SUPPLIED TEXT:
◆ ◆ ◆ ◆

A Lesson with Second Graders

by Linda Dacey and Rebeka Eston Salemi

All teachers have students with a range of mathematical abilities and understandings in their classrooms. In this lesson on estimation and measurement, the teacher differentiates three aspects of the curriculum—content, process, and products. This lesson is excerpted from Math for All: Differentiating Instruction, Grades K–2, by Linda Dacey and Rebeka Eston Salemi (Math Solutions Publications, 2007).

This second-grade teacher knows that a big idea in measurement is the relationship between the number of units and the relative size of those units. Understanding that 1 foot is longer than 8 inches is confusing or counter-intuitive for many children. They are swayed by the greater number and lose sight of the size of the unit. The teacher recognizes that young children need considerable exposure to different units of measure to comprehend this inverse relationship. She wants all of her students to build preliminary concepts related to this idea, even if it’s as simple as recognizing that it will take fewer giant steps than baby steps to walk the length of the classroom. The teacher decides to incorporate this big idea into the estimation process, but first, she wants to informally pre-assess her students. She wants to capture an initial perspective on their thinking, a benchmark with which she can compare later.

She’ll launch the unit by asking students to estimate the length of an object using different units of measure. The activity will allow her to get a feel for her students’ common under- standing and to identify those students who may need more or less support in this area. She’ll observe her students carefully as they work and make anecdotal records. She’ll be able to use these data to inform her planning of the subsequent lessons.

◆ ◆ ◆ ◆

SET TASKS:
**a.** Reproduce word for word the part of the second-grade measurement lesson that opens with the words containing "A Lesson with" and closes with "Solutions Publications, 2007).".
**b.** Check each statement against the second-grade measurement lesson. Answer yes or no for each, and quote the words that settle it. (i) The lesson comes from a book published in 2007. (ii) The teacher plans to pre-assess her students formally. (iii) Many children are swayed by the greater number and lose sight of the size of the unit.
**c.** Continue the second-grade measurement lesson, starting right after its final sentence.

DATA LISTING:
◆ ◆ ◆ ◆

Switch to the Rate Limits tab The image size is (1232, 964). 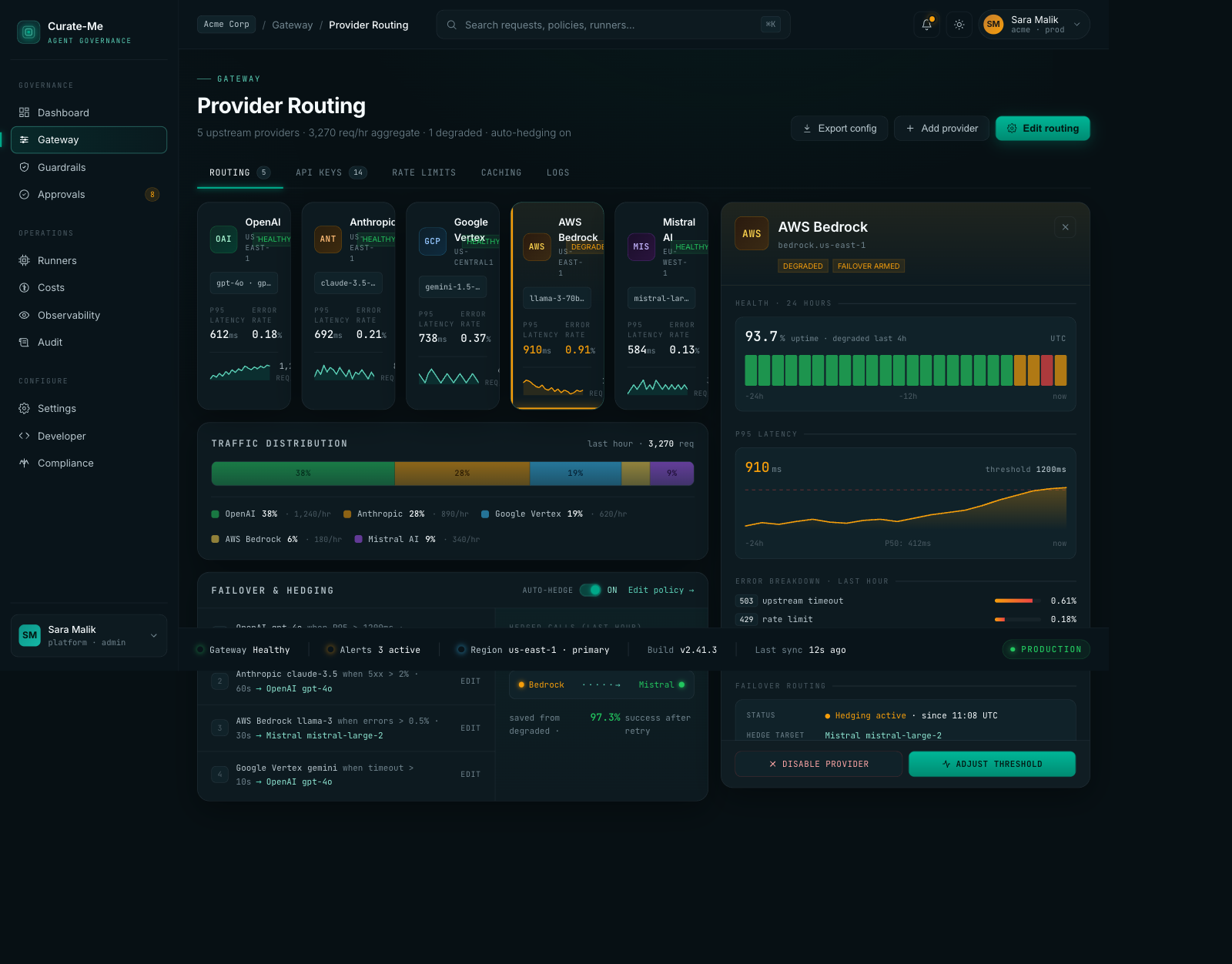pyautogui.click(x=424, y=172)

◆ ◆ ◆ ◆

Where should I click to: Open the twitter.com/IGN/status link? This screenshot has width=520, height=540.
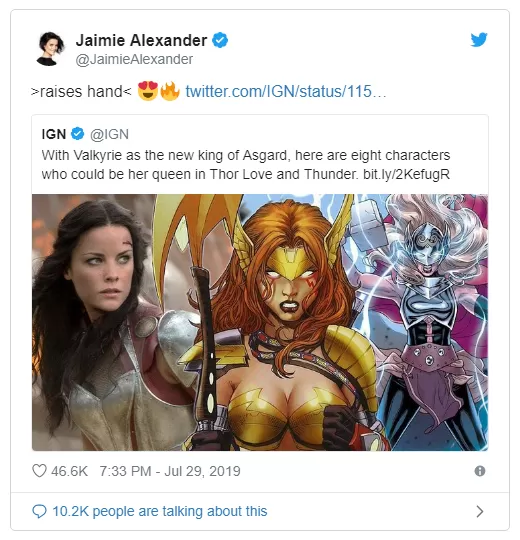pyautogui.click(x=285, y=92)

◆ ◆ ◆ ◆

RESULTS BY TASK:
**a.**
A Lesson with Second Graders

by Linda Dacey and Rebeka Eston Salemi

All teachers have students with a range of mathematical abilities and understandings in their classrooms. In this lesson on estimation and measurement, the teacher differentiates three aspects of the curriculum—content, process, and products. This lesson is excerpted from Math for All: Differentiating Instruction, Grades K–2, by Linda Dacey and Rebeka Eston Salemi (Math Solutions Publications, 2007).

**b.**
(i) Yes: "(Math Solutions Publications, 2007)"
(ii) No: "she wants to informally pre-assess her students"
(iii) Yes: "They are swayed by the greater number and lose sight of the size of the unit."

**c.**
She asks students to get out their math journals and pencils and gather around the art table. She shows them a craft stick and asks, “How could we measure the length of this table in craft sticks?”

“We could get a bunch and line them up,” offers Sandra.

“We could use one and keep putting it down,” suggests Mark.

“We could measure the stick with a ruler. You use a ruler to measure length,” explains Lynne.

Already, the teacher is seeing variation in the students’ thinking. Sandra’s suggestion of repeated units is at a more concrete level than Mark’s notion of iteration. Lynne is already thinking about the use of a measurement tool, though the teacher wonders what Lynne really means.

Does Lynne realize that she can measure without a ruler as long as she uses a uniform unit? Might Lynne realize that if she finds that the craft stick is about 4 inches long, she can count by fours as she places the sticks end-to-end?

Next the teacher asks the children to imagine using one of these methods to estimate how many craft sticks it will take to measure the length of the table. She tells the students, “Look at the craft stick on the table and think about how many you would need to measure this whole length. Without talking to anyone, I want you to write that number in your journals.”

Once the students have recorded their estimates, she puts six craft sticks end-to-end along a portion of the table’s edge. Some of the children express surprise at how much of the table’s length these sticks cover. Others look pleased, as if the placement of the sticks affirms their thinking. “Now,” says the teacher, “I want you to look at these sticks and think about your estimate again. How many craft sticks do you think it will take to measure this whole length? Write your answer below your first estimate. Think, do you want to change your number or keep the same estimate?” Once the estimates are recorded, the teacher places craft sticks end- to-end until the entire length is measured. The children count together to find that the table is almost fifteen craft sticks long.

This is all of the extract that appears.